Yemen: Remembering the World’s Largest Humanitarian Crisis

By Christine Monaghan

Photos by © Watchlist/Laura Silvia Battaglia

Yemen has been engulfed in conflict since March 2015. In just over two years, it has become the world’s largest humanitarian crisis. Two-thirds of the population—18.8 million people—are in dire need of humanitarian aid.

Yet, all parties to the conflict—the Saudi Arabia-led coalition and the Houthis (and their respective allies) are denying sustained humanitarian access and politicizing aid.

Warring parties are also directly attacking hospitals and clinics through airstrikes, shelling, looting, and occupation, and intimidating, threatening, detaining, abducting, and killing medical personnel. Additionally, they are shooting at and stealing ambulances and denying passage at checkpoints to people in need of lifesaving treatment or attempting to deliver essential medicines and supplies.

More than 50 percent of all hospitals and clinics have closed due to shortages of supplies and personnel or destruction caused by attacks. According to the ICRC, warring parties have carried out at least 160 attacks against hospitals, clinics, and health workers between March 2015 and March 2017.

WORK INSTRUCTION 1: In the Yemen article, how many people are in dire need of humanitarian aid?
WORK INSTRUCTION 2: Return the part of the Yemen article that opens with the words containing "Yemen: Remembering the" and closes with "of humanitarian aid.", copying it word for word.

ENTRIES SUPPLIED:
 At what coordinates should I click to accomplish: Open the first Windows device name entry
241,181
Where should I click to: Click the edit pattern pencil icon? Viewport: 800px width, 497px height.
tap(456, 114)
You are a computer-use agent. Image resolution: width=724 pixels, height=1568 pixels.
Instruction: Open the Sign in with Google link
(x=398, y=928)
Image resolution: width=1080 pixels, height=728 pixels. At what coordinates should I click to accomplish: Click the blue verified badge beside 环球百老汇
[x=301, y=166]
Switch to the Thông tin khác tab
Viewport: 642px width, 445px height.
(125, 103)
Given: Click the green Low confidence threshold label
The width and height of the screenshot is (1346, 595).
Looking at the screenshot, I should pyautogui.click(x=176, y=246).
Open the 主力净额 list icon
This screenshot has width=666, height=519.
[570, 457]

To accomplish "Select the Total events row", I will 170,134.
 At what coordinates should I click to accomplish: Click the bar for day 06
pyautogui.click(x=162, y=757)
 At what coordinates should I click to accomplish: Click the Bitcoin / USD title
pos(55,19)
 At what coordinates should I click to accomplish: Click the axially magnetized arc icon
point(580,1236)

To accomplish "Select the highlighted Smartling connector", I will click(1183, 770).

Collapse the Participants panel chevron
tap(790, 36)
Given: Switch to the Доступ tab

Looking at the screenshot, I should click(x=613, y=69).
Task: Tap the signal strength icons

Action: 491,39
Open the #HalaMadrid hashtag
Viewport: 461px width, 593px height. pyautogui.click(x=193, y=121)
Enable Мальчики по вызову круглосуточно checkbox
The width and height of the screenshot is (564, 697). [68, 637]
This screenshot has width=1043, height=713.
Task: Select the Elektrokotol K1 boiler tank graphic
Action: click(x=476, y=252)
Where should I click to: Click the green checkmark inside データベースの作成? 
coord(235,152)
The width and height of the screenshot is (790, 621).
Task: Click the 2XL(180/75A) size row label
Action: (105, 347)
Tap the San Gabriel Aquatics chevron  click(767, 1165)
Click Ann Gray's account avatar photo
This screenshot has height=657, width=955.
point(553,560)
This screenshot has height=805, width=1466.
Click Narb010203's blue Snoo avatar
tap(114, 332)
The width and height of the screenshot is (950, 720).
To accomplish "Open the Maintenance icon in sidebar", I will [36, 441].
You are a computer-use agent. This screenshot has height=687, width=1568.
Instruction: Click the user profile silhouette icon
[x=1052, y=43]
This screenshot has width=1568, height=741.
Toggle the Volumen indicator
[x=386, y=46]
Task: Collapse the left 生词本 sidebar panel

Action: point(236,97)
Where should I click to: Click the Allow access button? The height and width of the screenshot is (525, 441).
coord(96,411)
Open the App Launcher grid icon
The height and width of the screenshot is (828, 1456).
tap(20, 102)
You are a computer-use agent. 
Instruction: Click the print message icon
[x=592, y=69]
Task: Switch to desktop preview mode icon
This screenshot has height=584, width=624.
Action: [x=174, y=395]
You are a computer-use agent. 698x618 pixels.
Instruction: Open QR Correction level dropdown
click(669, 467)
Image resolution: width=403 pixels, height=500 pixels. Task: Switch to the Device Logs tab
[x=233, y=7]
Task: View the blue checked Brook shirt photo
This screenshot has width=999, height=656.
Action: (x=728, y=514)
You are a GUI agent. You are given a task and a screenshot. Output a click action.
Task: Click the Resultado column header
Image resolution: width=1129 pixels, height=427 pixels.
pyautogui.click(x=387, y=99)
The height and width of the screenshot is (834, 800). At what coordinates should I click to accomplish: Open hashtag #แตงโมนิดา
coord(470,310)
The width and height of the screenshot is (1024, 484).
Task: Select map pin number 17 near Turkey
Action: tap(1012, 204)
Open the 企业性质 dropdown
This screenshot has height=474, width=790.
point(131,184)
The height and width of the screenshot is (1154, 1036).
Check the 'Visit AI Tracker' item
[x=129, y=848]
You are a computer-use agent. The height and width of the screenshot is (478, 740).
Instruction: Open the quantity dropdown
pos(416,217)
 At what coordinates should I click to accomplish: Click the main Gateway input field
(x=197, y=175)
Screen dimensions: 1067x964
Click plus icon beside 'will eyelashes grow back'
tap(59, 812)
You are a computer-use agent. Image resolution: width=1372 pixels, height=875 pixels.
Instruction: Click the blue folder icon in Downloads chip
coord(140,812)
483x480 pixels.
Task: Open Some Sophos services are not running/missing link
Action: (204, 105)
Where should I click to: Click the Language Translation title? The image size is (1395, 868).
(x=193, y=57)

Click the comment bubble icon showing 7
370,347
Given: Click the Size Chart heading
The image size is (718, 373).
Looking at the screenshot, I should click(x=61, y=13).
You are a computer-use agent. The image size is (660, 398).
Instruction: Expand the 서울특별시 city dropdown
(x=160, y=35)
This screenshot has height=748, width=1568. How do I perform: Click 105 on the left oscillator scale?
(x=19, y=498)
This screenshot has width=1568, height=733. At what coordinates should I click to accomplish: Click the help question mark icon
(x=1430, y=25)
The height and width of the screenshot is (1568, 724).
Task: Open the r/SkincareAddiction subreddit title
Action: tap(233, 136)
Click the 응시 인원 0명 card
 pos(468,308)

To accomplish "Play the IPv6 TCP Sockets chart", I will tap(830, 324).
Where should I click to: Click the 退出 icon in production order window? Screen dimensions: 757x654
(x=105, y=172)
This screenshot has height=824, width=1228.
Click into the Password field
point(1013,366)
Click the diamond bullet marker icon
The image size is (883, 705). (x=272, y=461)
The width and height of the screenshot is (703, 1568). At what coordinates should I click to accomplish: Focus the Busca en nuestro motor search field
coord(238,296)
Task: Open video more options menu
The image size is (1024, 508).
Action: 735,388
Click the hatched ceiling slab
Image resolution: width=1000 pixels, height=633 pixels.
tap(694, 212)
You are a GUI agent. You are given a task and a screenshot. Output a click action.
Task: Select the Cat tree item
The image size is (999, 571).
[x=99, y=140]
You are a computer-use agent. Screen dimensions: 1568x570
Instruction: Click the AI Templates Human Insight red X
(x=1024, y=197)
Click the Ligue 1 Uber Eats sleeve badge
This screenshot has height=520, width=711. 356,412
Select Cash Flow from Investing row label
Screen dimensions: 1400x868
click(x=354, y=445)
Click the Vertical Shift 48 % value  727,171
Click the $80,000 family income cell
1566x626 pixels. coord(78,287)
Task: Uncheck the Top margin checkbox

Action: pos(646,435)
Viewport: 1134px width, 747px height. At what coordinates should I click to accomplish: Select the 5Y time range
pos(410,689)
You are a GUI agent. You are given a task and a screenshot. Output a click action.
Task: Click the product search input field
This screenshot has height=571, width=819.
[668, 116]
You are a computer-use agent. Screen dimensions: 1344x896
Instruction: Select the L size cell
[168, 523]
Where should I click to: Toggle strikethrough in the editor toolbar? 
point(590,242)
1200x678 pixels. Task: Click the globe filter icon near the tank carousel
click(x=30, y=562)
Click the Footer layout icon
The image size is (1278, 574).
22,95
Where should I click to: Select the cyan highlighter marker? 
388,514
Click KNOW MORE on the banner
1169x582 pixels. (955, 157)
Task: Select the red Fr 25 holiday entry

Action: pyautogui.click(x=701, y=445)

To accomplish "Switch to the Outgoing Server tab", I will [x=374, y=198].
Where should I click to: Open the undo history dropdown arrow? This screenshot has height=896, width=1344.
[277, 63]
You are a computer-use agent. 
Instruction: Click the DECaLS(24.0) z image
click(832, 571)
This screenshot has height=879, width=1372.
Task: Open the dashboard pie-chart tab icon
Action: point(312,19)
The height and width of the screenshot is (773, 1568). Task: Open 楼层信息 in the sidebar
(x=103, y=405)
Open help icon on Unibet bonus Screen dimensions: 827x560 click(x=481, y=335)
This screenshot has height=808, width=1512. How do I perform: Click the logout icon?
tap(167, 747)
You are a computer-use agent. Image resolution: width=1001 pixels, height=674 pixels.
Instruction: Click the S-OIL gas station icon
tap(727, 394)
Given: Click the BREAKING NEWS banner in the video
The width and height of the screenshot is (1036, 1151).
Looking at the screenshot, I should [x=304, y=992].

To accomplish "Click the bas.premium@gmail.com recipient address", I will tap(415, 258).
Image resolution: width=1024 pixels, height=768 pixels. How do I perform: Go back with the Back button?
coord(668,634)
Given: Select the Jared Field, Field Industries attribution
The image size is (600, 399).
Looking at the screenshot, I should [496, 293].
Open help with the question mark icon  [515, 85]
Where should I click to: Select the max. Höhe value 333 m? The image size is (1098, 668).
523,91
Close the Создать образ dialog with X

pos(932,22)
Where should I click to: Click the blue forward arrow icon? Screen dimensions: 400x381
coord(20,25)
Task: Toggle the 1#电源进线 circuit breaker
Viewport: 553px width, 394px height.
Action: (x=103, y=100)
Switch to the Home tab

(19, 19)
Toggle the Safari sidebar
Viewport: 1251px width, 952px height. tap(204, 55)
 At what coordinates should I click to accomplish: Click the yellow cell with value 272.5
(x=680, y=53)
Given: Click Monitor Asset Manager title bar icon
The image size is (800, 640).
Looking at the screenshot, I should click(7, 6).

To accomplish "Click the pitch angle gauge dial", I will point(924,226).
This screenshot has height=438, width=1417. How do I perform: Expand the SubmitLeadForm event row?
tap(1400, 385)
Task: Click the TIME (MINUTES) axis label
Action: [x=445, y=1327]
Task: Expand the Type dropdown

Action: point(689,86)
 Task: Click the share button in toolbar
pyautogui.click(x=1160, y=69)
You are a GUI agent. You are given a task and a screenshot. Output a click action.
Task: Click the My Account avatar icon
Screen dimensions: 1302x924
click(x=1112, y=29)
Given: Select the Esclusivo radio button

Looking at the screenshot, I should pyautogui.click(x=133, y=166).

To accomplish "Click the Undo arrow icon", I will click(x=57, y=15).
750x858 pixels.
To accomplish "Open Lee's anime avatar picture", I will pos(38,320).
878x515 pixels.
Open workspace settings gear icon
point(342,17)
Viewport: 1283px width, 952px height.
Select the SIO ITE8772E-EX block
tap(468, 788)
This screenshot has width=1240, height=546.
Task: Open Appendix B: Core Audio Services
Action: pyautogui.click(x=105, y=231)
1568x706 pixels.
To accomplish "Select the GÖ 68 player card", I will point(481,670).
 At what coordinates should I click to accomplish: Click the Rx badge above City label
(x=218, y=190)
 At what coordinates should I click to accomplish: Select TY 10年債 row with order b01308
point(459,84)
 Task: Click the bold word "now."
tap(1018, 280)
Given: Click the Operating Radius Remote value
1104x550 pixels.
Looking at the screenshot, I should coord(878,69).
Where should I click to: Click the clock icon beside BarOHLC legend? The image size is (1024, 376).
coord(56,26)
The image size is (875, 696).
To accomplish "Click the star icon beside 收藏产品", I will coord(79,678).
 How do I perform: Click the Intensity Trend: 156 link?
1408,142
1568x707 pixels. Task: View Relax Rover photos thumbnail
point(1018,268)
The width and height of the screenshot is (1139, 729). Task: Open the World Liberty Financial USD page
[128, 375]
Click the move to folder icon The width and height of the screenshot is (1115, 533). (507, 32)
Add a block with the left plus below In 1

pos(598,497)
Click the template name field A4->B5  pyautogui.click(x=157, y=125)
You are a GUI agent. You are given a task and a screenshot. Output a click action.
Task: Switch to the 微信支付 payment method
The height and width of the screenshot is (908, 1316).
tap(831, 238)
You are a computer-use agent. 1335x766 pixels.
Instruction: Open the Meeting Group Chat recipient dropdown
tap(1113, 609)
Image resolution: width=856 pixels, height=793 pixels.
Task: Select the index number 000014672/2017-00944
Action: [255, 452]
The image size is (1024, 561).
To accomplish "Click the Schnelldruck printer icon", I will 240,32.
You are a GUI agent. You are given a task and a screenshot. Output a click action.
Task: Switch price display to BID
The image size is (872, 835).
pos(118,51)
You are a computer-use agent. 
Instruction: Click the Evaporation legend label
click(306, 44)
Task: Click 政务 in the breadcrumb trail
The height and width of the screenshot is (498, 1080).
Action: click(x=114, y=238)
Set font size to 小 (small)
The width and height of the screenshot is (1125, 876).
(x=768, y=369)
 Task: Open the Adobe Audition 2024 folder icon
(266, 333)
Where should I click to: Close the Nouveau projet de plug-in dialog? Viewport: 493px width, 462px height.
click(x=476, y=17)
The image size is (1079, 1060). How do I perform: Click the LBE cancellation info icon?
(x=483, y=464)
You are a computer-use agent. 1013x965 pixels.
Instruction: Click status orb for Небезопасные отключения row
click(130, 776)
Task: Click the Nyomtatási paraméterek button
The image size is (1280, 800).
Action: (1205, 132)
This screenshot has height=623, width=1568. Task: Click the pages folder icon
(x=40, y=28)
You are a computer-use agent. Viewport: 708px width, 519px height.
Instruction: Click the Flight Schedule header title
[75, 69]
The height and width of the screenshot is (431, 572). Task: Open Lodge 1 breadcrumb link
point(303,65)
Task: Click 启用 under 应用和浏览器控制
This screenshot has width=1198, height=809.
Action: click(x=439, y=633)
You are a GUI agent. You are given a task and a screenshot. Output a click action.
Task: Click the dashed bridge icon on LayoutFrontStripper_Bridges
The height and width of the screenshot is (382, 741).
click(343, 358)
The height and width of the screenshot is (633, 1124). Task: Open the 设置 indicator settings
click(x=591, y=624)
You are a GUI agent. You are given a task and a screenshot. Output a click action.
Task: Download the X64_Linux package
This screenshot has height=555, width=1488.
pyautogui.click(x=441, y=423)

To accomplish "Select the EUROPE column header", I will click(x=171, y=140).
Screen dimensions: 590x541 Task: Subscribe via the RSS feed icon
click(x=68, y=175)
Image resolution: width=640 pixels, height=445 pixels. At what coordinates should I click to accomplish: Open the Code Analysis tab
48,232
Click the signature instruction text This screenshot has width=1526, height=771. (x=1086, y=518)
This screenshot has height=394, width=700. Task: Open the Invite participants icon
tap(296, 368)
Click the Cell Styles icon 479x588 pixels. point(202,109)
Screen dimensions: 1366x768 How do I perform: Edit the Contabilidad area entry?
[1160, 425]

RESPONSE BOX 1: 18.8 million people, two-thirds of the population.

RESPONSE BOX 2:
Yemen: Remembering the World’s Largest Humanitarian Crisis

By Christine Monaghan

Photos by © Watchlist/Laura Silvia Battaglia

Yemen has been engulfed in conflict since March 2015. In just over two years, it has become the world’s largest humanitarian crisis. Two-thirds of the population—18.8 million people—are in dire need of humanitarian aid.